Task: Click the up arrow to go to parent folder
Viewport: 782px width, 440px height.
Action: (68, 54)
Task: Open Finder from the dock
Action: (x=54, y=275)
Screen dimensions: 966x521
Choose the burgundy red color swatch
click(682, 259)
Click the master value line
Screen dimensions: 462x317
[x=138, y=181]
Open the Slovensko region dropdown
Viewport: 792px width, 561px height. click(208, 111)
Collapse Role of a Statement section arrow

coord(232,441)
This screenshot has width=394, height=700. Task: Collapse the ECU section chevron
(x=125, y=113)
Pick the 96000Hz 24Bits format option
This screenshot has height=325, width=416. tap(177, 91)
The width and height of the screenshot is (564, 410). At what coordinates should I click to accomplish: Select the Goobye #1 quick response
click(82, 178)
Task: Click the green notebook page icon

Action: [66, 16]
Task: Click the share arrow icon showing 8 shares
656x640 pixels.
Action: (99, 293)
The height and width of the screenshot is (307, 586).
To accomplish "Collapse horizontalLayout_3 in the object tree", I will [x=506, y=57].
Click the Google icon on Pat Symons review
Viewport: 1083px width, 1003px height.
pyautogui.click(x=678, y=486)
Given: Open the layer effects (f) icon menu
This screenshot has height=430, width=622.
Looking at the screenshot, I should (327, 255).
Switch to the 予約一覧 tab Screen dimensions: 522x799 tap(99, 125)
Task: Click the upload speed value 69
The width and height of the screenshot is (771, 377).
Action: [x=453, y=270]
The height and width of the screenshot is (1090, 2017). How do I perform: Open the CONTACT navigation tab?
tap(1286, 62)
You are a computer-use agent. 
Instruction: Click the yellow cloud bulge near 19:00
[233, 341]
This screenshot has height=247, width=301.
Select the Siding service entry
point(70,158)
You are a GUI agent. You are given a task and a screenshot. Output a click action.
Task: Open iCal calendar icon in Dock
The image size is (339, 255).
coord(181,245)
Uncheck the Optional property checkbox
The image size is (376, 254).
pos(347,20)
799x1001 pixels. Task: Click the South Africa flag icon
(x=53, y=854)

▶ **Task to carry out**
Everything from the line with "Instruction: Click the" to the last line of the entries above is to be retyped exactly. Include both ends.

▶ **Solution to this exercise**
Instruction: Click the yellow cloud bulge near 19:00
[233, 341]
This screenshot has height=247, width=301.
Select the Siding service entry
point(70,158)
You are a GUI agent. You are given a task and a screenshot. Output a click action.
Task: Open iCal calendar icon in Dock
The image size is (339, 255).
coord(181,245)
Uncheck the Optional property checkbox
The image size is (376, 254).
pos(347,20)
799x1001 pixels. Task: Click the South Africa flag icon
(x=53, y=854)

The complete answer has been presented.